PROVIDED RECORDS:
# # # # # # #
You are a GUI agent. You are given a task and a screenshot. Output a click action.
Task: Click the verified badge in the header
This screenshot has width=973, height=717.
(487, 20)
# # # # # # #
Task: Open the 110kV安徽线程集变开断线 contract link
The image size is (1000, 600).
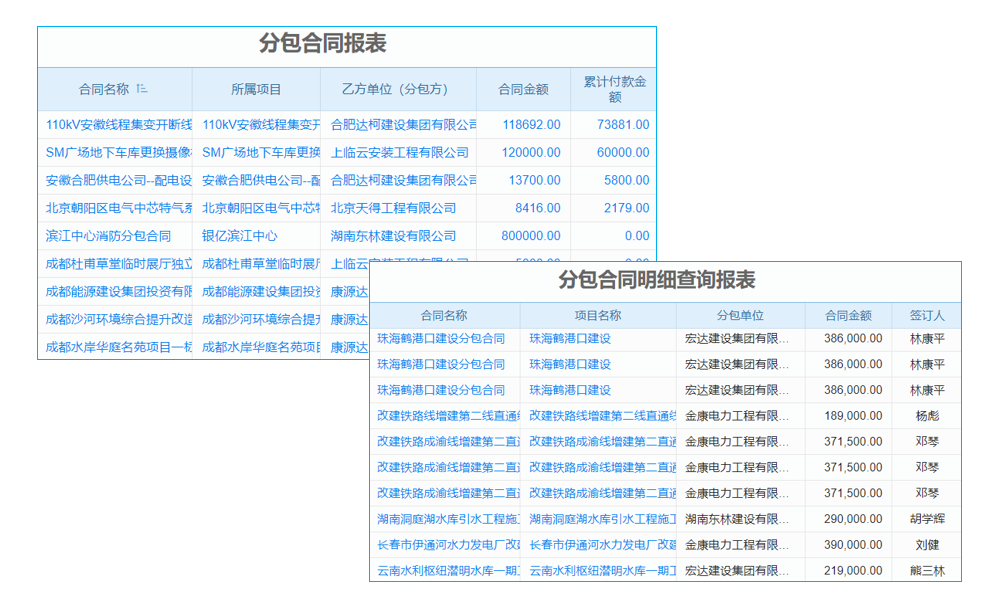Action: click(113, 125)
# # # # # # #
REQUIREMENTS: Pick out and copy every line of the entries above that contains the string "screenshot". Letter case matters.

RESULT OF THIS TASK:
You are a GUI agent. You are given a task and a screenshot. Output a click action.
This screenshot has width=973, height=717.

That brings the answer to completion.